# 5th generation pokemon revealed



## Rockman! (Feb 6, 2010)

YEYNESS

Looks awesome, huh?


----------



## cornymikey (Feb 6, 2010)

something with a mane on its head? D:
some lion thingie


----------



## Lisathegreat! (Feb 6, 2010)

Oh my gosh! Is that a new pokemon?! It looks cool! Ohh, I can't wait to see what it truly looks like.


----------



## Rockman! (Feb 6, 2010)

Yes that is a new pokemon


----------



## Erica (Feb 6, 2010)

Is this real? Lol.
http://s3.amazonaws.com/data.tumblr.com/tumblr_kxac1kkeC51qza0ymo1_1280.jpg?AWSAccessKeyId=0RYTHV9YYQ4W5Q3HQMG2&Expires=1265589288&Signature=uVEAMkKhfiaV%2B%2BMG%2BpY9GSU%2FasQ%3D


----------



## Rockman! (Feb 6, 2010)

Erica said:
			
		

> Is this real? Lol.
> http://s3.amazonaws.com/data.tumblr.com/tumblr_kxac1kkeC51qza0ymo1_1280.jpg?AWSAccessKeyId=0RYTHV9YYQ4W5Q3HQMG2&Expires=1265589288&Signature=uVEAMkKhfiaV%2B%2BMG%2BpY9GSU%2FasQ%3D


Sauce please.

Sauce = source


----------



## Erica (Feb 6, 2010)

Rockman. said:
			
		

> Erica said:
> 
> 
> 
> ...


I dunno, I found it from a blog.

http://*censored.3.0*yeahpokemon.tumblr.com/post/369306238


----------



## m12 (Feb 6, 2010)

Very cool. The new movie will have it starring as "Z", apparently. I look forward to the reveal.


----------



## Rockman! (Feb 6, 2010)

Erica, that's fake.


----------



## Erica (Feb 6, 2010)

Rockman. said:
			
		

> Erica, that's fake.


That's why I asked whether it was real or not.
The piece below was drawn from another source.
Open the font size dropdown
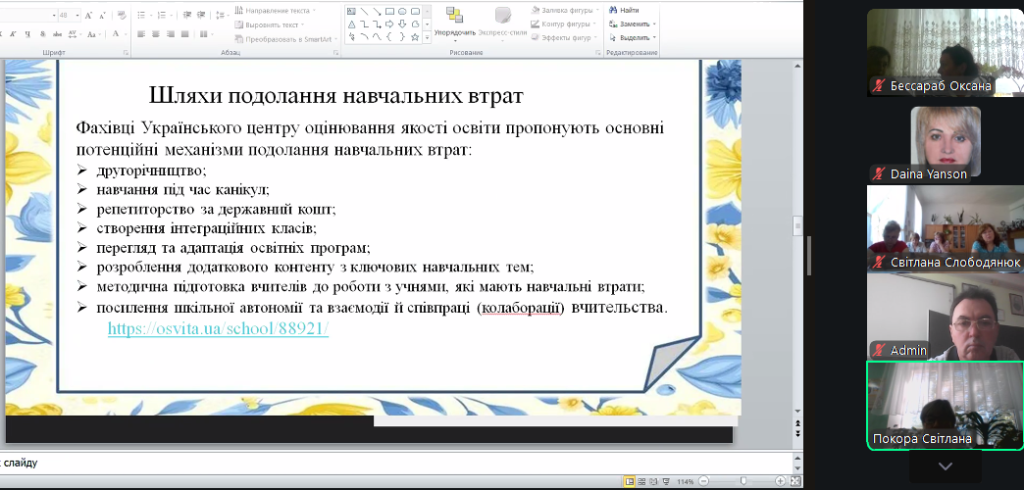 76,16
Lol I wish it was real.


----------



## bittermeat (Feb 6, 2010)

Please, be better than the 4th generation. :/


----------



## Hub12 (Feb 6, 2010)

WHY DO PEOPLE KEEP BEATING ME TO POSTING THESE THINGS asdfg

On a side not, it looks okay.


----------



## -Aaron (Feb 6, 2010)

LOL, SHAYMIN - BEAST FORM.
Kidding.

It's probably the final stage of a starter.


----------



## Rockman! (Feb 6, 2010)

TravisTouchdown said:
			
		

> LOL, SHAYMIN - BEAST FORM.
> Kidding.
> 
> It's probably the final stage of a starter.
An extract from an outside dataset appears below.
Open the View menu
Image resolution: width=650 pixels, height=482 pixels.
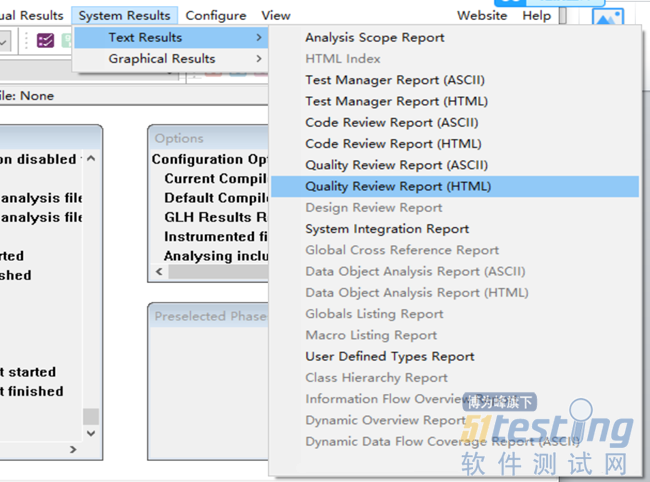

It could be a legendary ...


----------



## -Aaron (Feb 6, 2010)

Rockman. said:
			
		

> TravisTouchdown said:
> 
> 
> 
> ...


Lol, Lucariolu.


----------



## NikoKing (Feb 6, 2010)

TravisTouchdown said:
			
		

> LOL, SHAYMIN - BEAST FORM.
> Kidding.
> 
> It's probably the final stage of a starter.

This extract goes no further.